Rajat Tandon, president, IVCA, said, “IVCA welcomes the government’s decision to refine the Press Note 3 framework and provide greater clarity around beneficial ownership and investment pathways. As the industry body representing India’s alternative capital ecosystem, we believe this is a very constructive step that eases operational friction for global funds investing in India. The industry will now examine the benefits of the revised framework.

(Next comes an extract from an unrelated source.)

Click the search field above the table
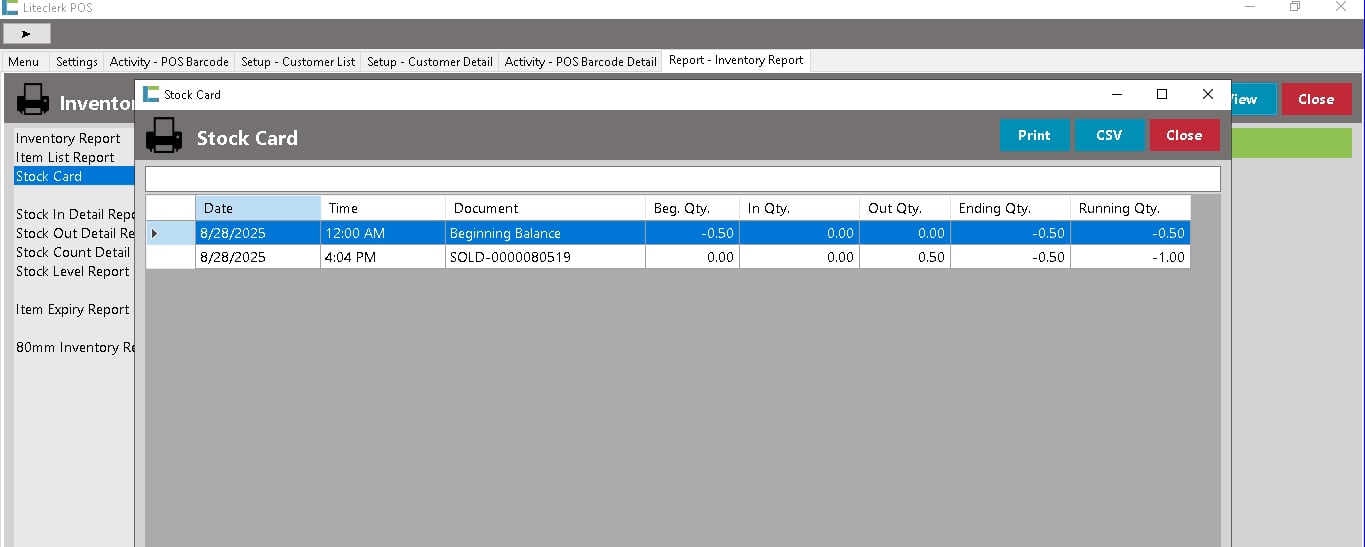(682, 179)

But it is fair to say that the changes already mark a significant improvement for fund structures and cross-border capital flows.”
 
IVCA also noted that the introduction of a defined timeline for approvals in specific manufacturing sectors will help accelerate technology partnerships, joint ventures and supply chain integration.
 
Pratibha Jain, group general counsel & head of strategy, Everstone group, said, “The government’s clarification on the Press Note 3 framework is a welcome and pragmatic step. By bringing greater clarity to the treatment of beneficial ownership and minority participation in global fund structures, the revised policy addresses a long-standing ambiguity for the private equity/venture capital industry. This should help facilitate smoother capital mobilisation and investment flows into India’s growing innovation, technology and manufacturing ecosystem.”
 
Rohit Jain, managing partner, Singhania & Co, said, “Majority of the companies that are getting listed today have gone through that cycle where Chinese investments have been appropriately restructured. By and large, the shareholding would not be held by Chinese ultimate beneficial owners (UBOs). That issue does not seem to affect too many current companies that are getting listed. With the 5-6 years cycle, most of the companies have restructured in some manner.”
 
He added, “On any future changes in these structures, the sentiments are very cautious given the geo-political situation. Everyone is waiting to see how long this war continues and to what extent the situation worsens before clarity around expansion or other opportunities.”